I’m thankful for the people who helped me get my business off the ground and keep it growing.
To Iain, who gave me the opportunity to write my first piece of collateral while I was a young account executive at an ad agency. My copy was approved on the first pass and emboldened me to shift my career from account exec to copywriter.
To Susan, who responded to my first direct marketing letter and hired me to write a campaign to promote the winery she worked for. I thank her for continuing to retain me as she moved to a large PR firm and then on to a biotech company, giving me challenging projects that broadened my portfolio and my credentials.
To Pat, who became my graphic design partner and showed me the joys of working in partnership with another creative freelancer. The work we did together is still among the best in my portfolio, as she put beauty and order to words on the page.
To Linda, who was my best cheerleader when I started out and became my writing partner and co-publisher of a magazine we founded and ran for five years.
To Dan, who assigned me articles to write for Sunset Magazine and then referred me to their book division, where I had the chance to write nine books over the next seven years.
To Stewart, who helped me develop expertise in healthcare marketing and fine tune my content strategy, web writing and SEO skills after a career spent in print.
And to all my clients who have put their trust in me over the years and made it a joy to start work every day. The collaboration is every bit as edifying as the work itself.
I’m thankful for the ongoing education my freelance business provides.
I can’t imagine another career that would let me jump between industries, functions and types of writing—all in the same month. Freelancing means I can choose to be a generalist or an expert in the area that fascinates me most. Since every freelance project is new, I get to meet and interview a wide variety of experts and continuously learn new things. There is no chance to get bored or become stale in the work I do, as long as I keep reaching for new challenges.
I’m thankful for the opportunity to maintain my relevance.
You can’t remain in business as an independent contractor unless you offer the skills clients are looking for today. As technology changes the way we communicate, I need to keep pace and know as much or more than the generations coming up behind me. It feels great to stay relevant and not be afraid that progress will run me over.
I’m thankful that I can work from anywhere with an internet connection.
While I spend most of my workday in front of a computer, it doesn’t matter where that computer is located. It can be in my home office, in a coffee shop, in a park or even—as it was for six months recently and will be again—in a rental home in Mexico.

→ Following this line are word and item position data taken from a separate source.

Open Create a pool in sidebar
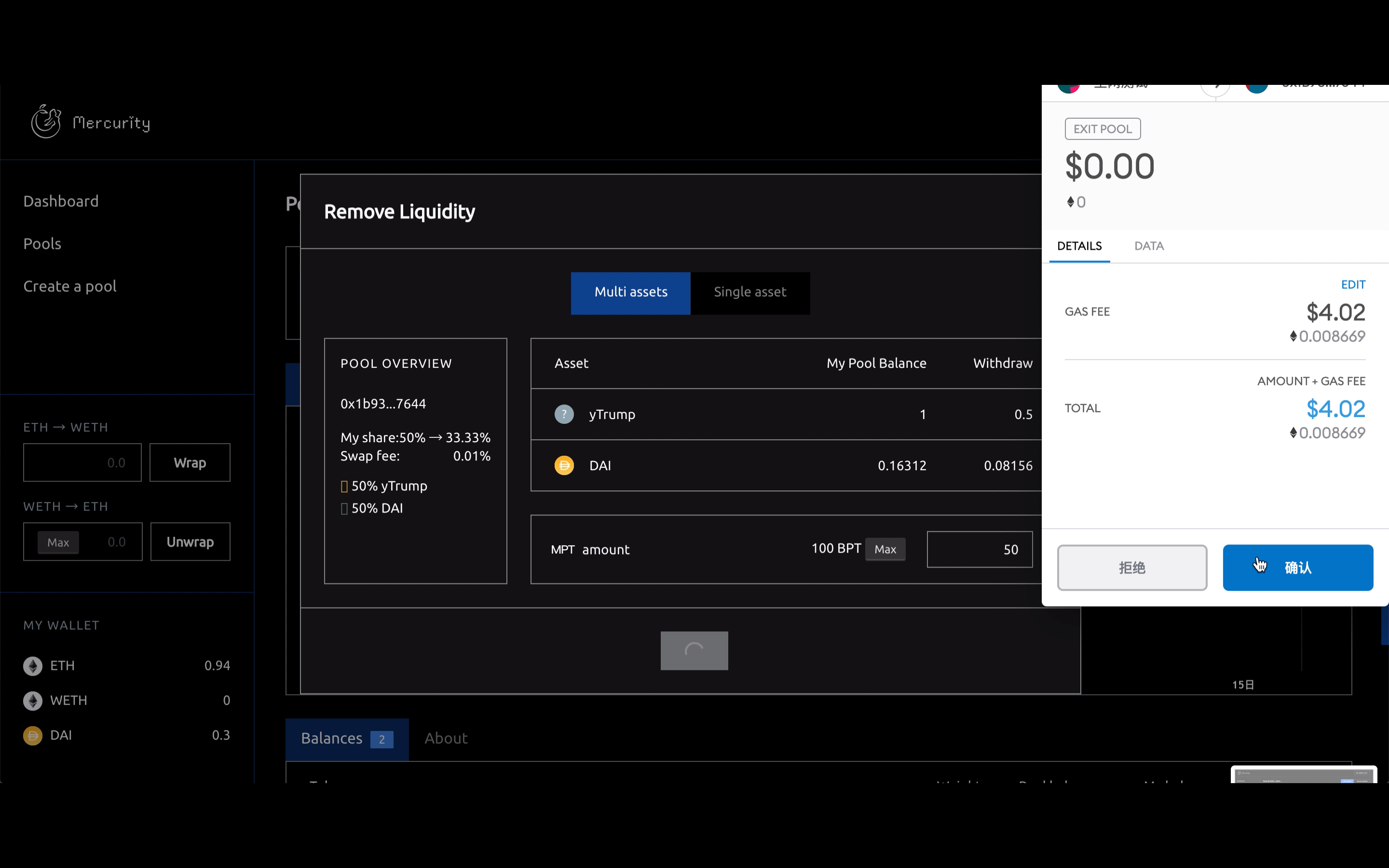 (70, 286)
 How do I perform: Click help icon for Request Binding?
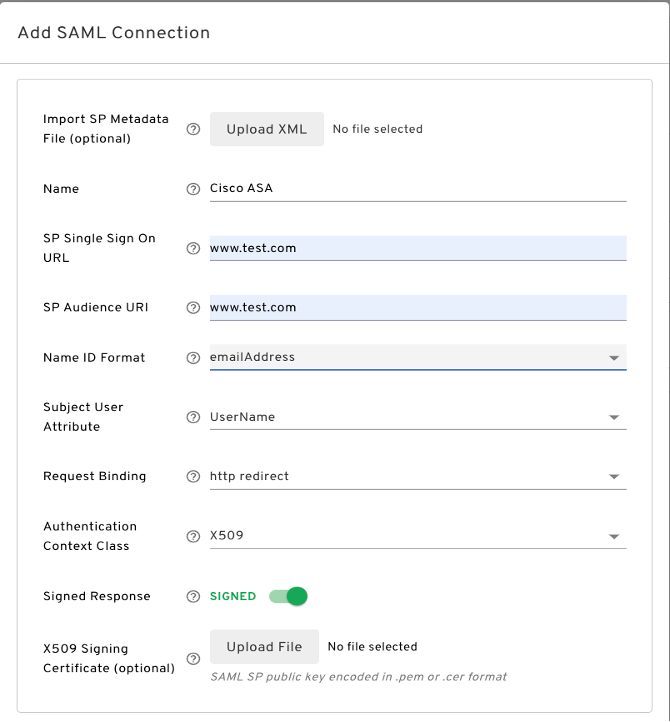click(194, 477)
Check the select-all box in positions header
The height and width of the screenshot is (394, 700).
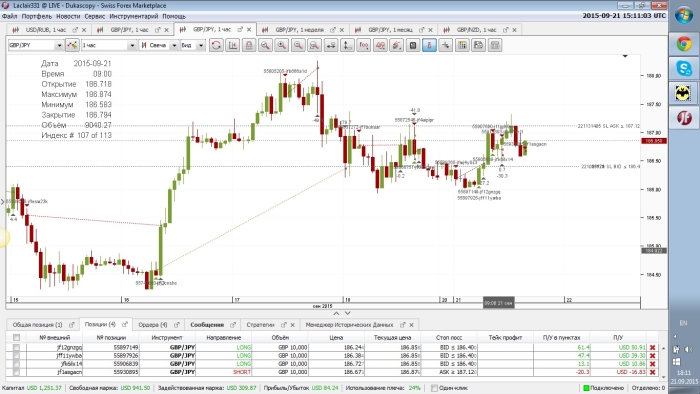click(x=16, y=337)
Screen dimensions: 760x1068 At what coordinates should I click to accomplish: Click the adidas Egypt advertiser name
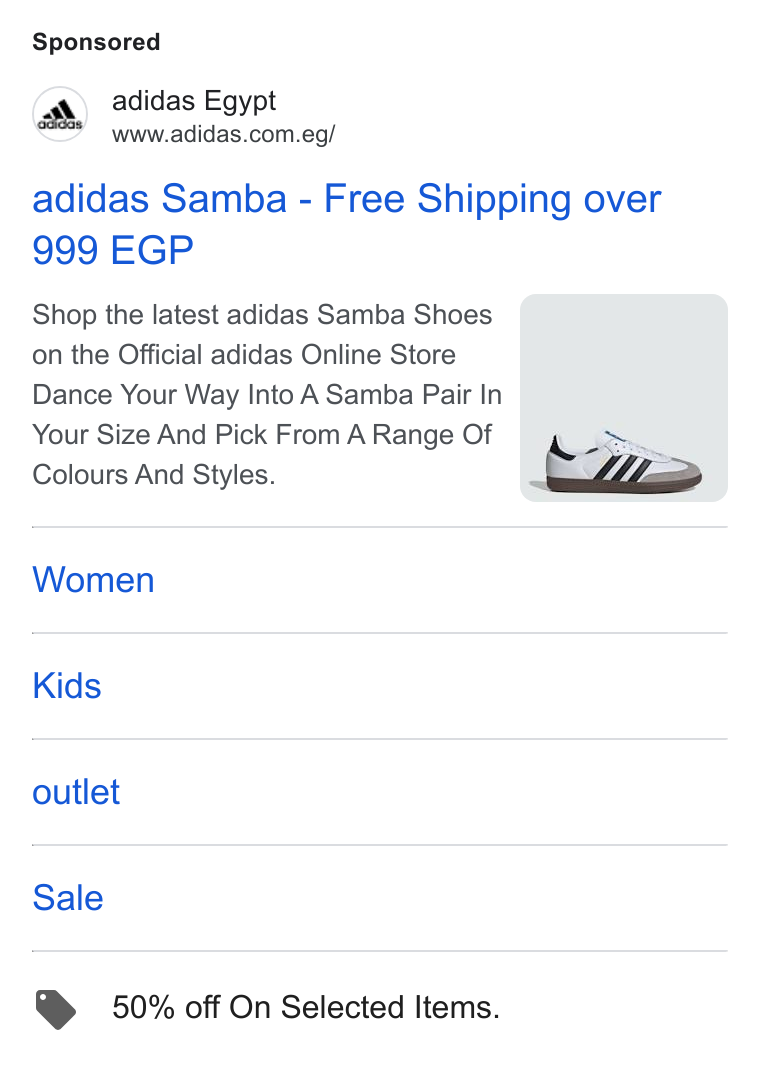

I’m thankful for the work-life balance I have created.
I am grateful for the flexibility I had to make my three children my priority without interrupting my career. There were months and even years when I sacrificed income and advancement to give my kids more attention. But I never had to choose between all or nothing. I was in command of the hours I worked and the jobs I took on. I could design my workdays around my children’s schedules. And today, I can still take off time to help with my grandchildren’s care.

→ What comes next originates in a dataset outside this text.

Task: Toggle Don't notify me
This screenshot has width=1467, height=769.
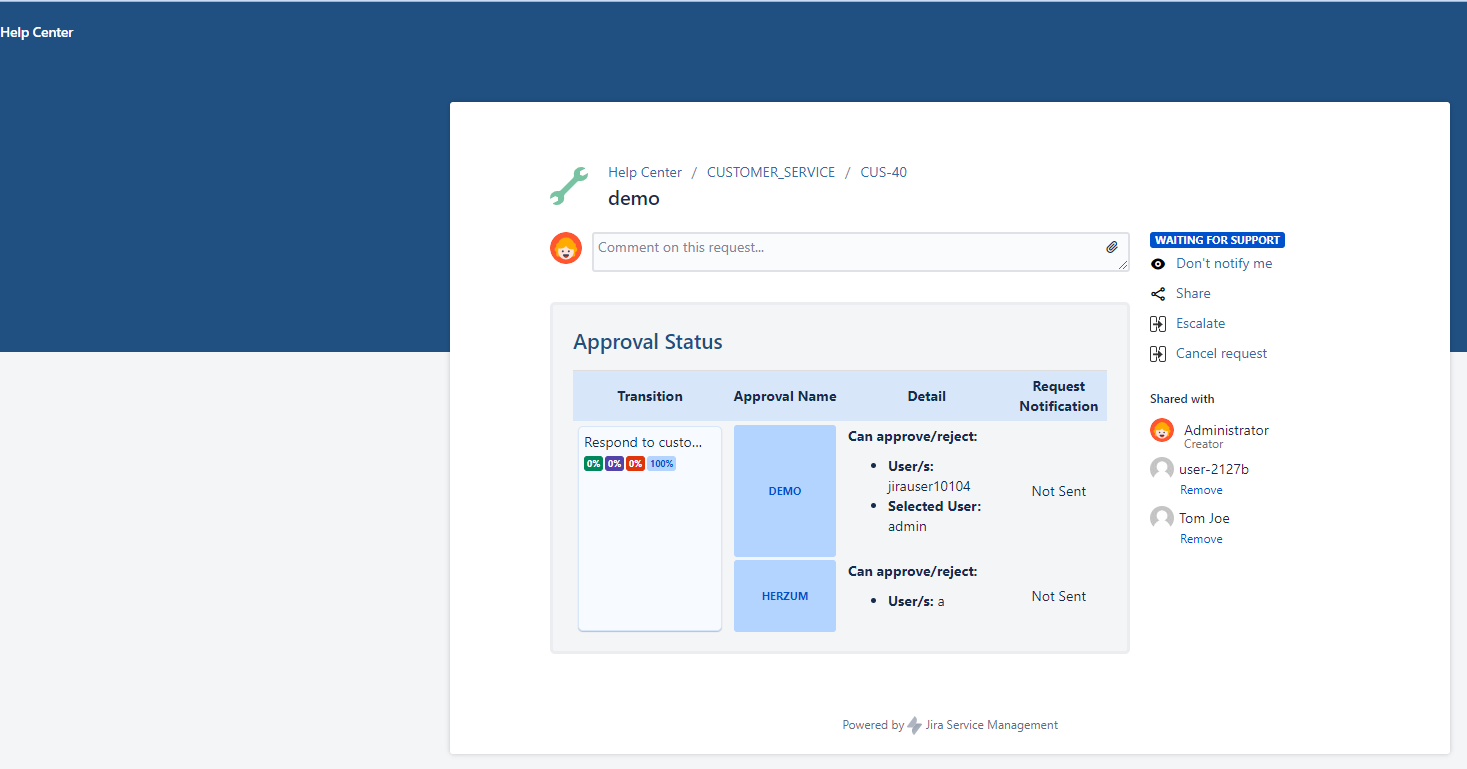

I’m thankful for the ability to support myself doing the work I love.
I wasn’t sure I could make a living writing when I began freelancing. I started my business out of frustration, believing I wouldn’t be taken seriously as a woman at a time when I knew no other female copywriters. I imagined I’d give myself a year and see what happened. I’ve never looked back.

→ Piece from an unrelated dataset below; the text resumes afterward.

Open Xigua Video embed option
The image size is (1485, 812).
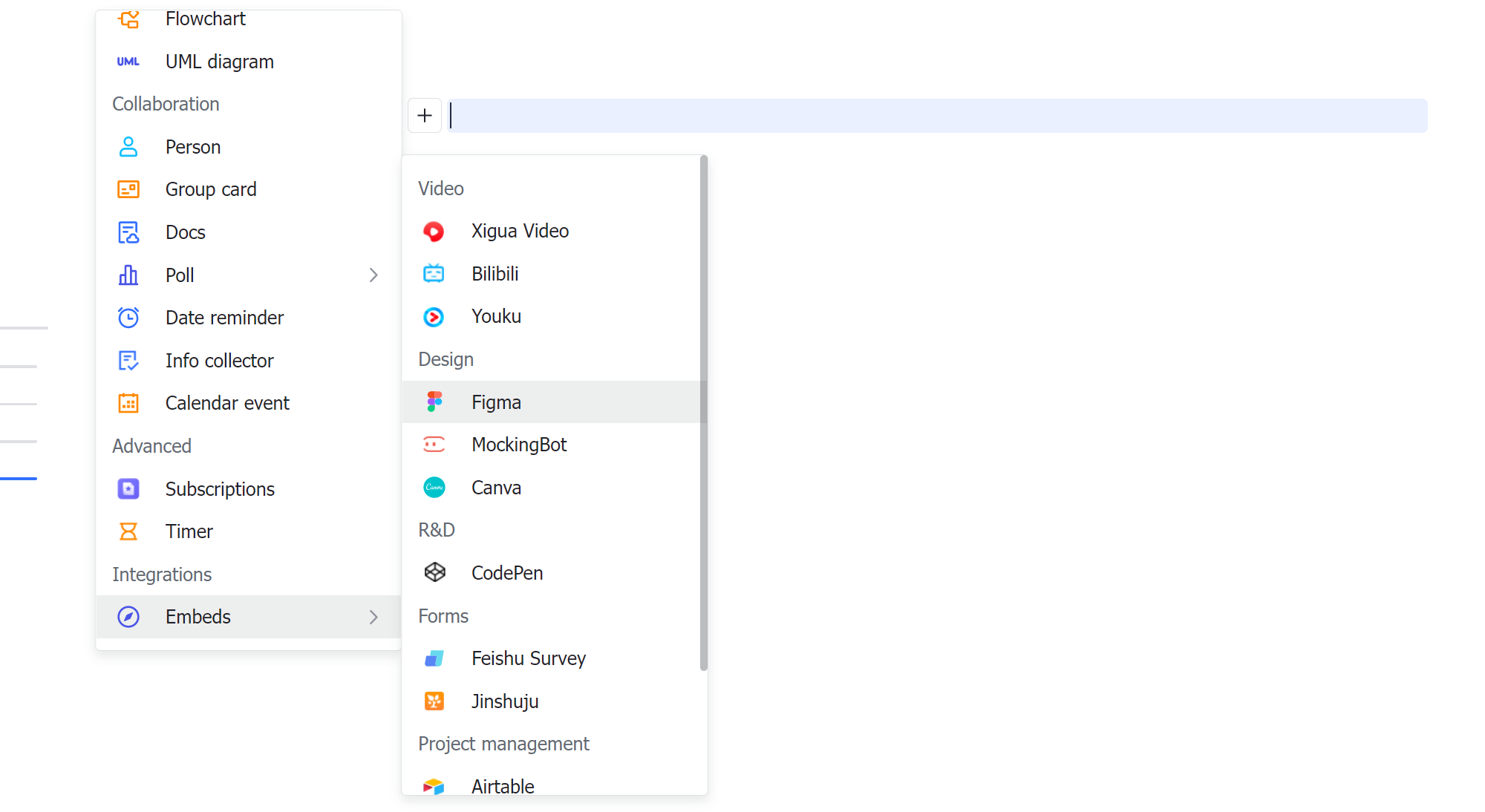(x=520, y=231)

And finally, I’m thankful for the people who continue to have my back.
Freelancing isn’t for everyone. At times, it can feel insecure and frightening. I had the benefit of growing up with a father who ran his own architecture firm. I often watched the boats coming into the San Francisco Bay, wondering if one might be my father’s ship—the one my mother said we were waiting to come in. We never went without a meal, but I did get used to instability tempered by the promise of much better things to come. I am grateful that my mother believed in me too, and always had my back.
Today, I rely on the encouragement of friends and family, a great marketing coach, and a group of fellow freelancers who are generous with their advice and support. Even though I work alone, I never feel alone. I have so much to be thankful for that no matter what my bank account looks like on any given day, I feel very rich. And with a new challenge from every new project, I’m excited for the year ahead.